Instruction = Reproduce verbatim the lines from the one containing "You are a computer-use" through the one containing "[x=63, y=42]", inclusive. Leave the pictures out.

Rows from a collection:
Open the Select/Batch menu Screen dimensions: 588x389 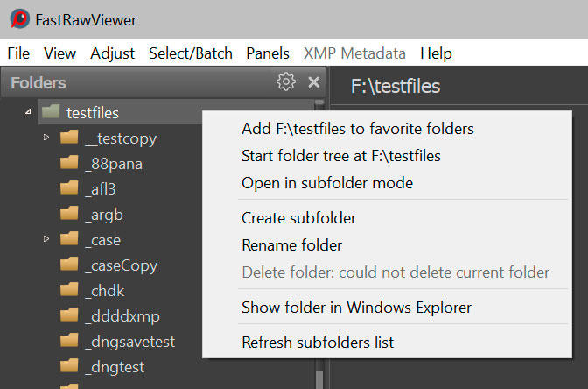pos(190,53)
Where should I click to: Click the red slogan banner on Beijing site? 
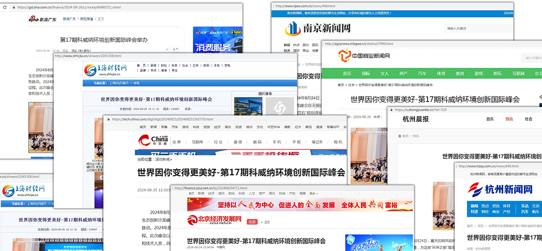point(292,205)
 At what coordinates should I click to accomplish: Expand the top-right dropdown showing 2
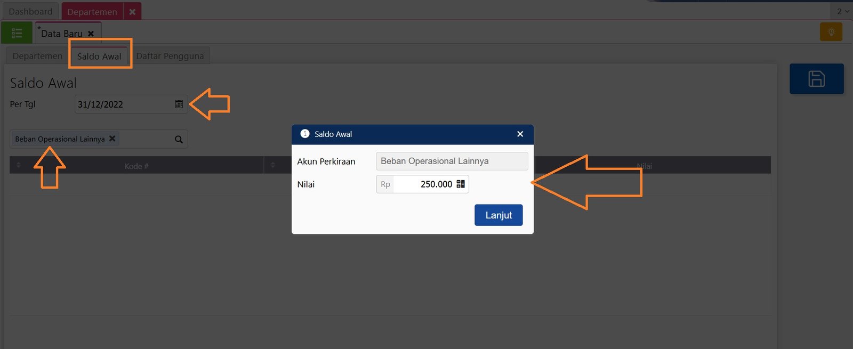842,11
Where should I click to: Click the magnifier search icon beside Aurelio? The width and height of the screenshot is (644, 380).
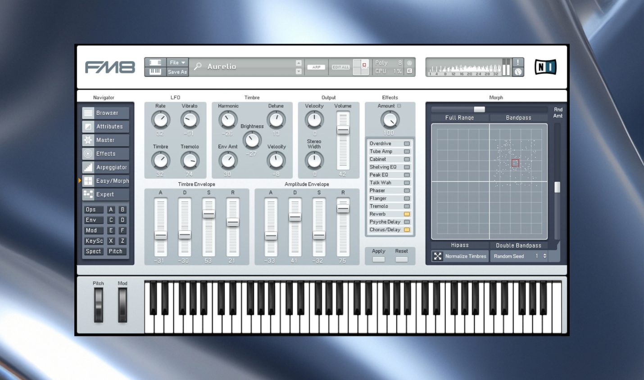pyautogui.click(x=198, y=67)
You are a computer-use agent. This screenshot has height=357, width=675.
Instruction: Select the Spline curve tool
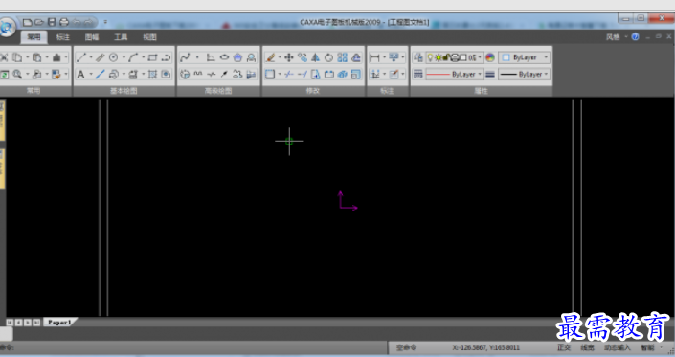click(185, 57)
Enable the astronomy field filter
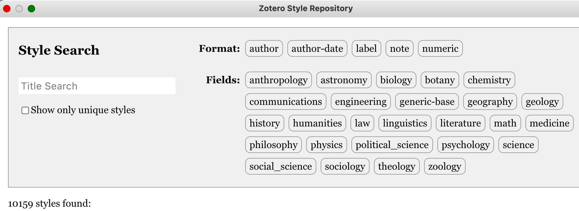 pyautogui.click(x=344, y=80)
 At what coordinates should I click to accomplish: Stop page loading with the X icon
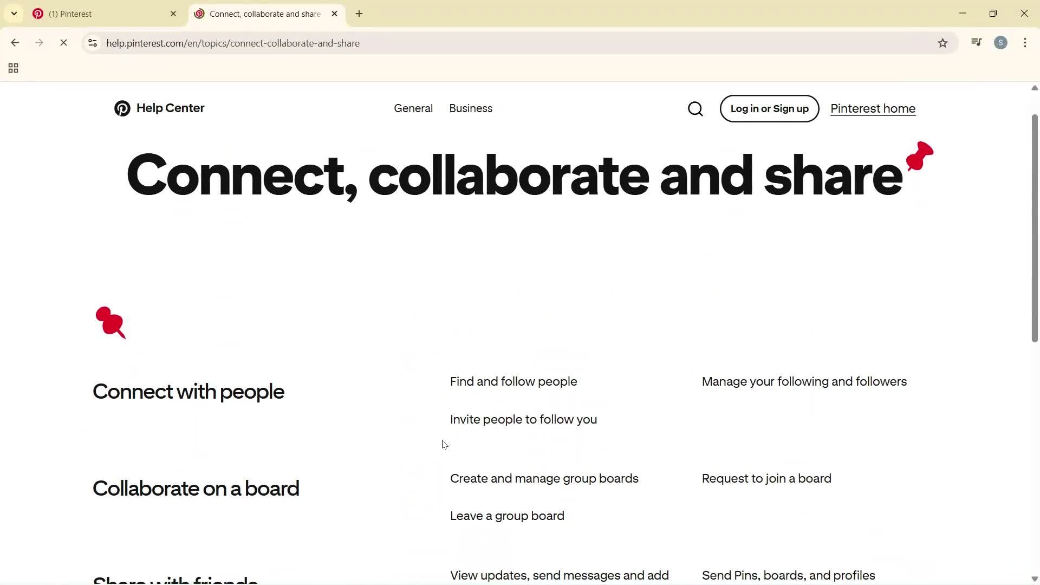[x=63, y=42]
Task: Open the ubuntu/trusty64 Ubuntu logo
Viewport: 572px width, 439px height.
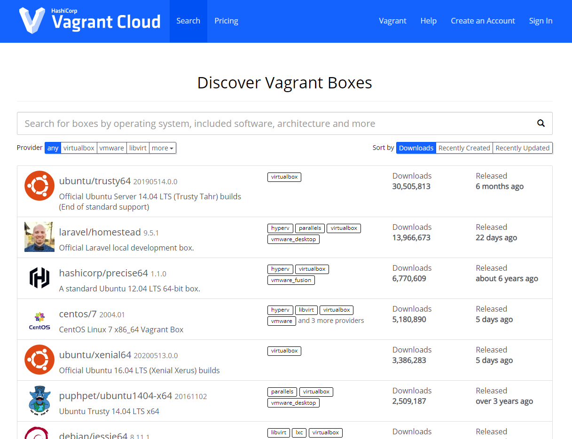Action: pos(39,186)
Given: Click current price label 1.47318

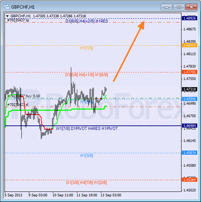Looking at the screenshot, I should pyautogui.click(x=189, y=89).
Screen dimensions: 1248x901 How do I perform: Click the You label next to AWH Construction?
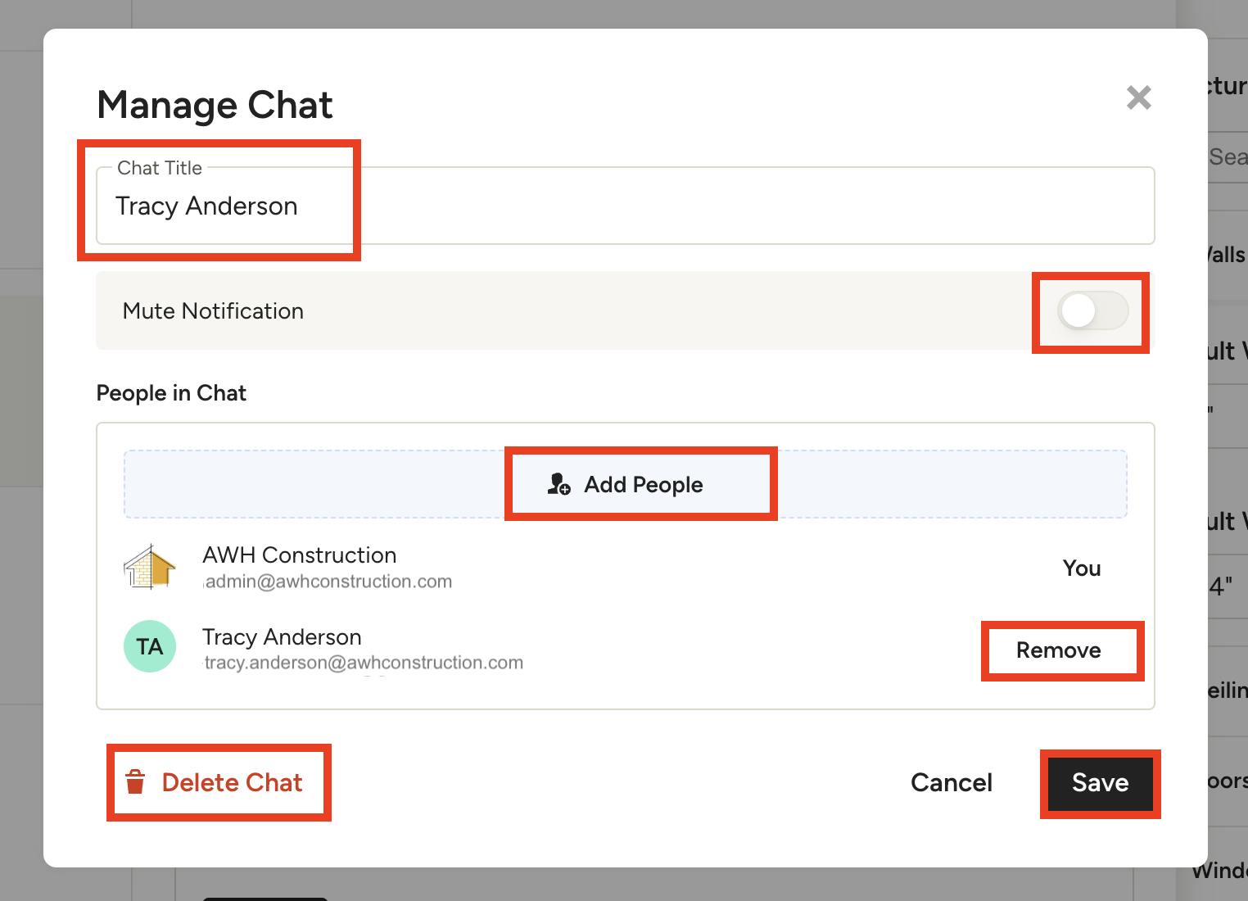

Result of the exercise =
You are a computer-use agent. This screenshot has height=357, width=675.
Instruction: Select the Spline curve tool
click(185, 57)
Enable the astronomy field filter
 pyautogui.click(x=344, y=80)
 At what coordinates should I click to accomplish: Stop page loading with the X icon
[x=63, y=42]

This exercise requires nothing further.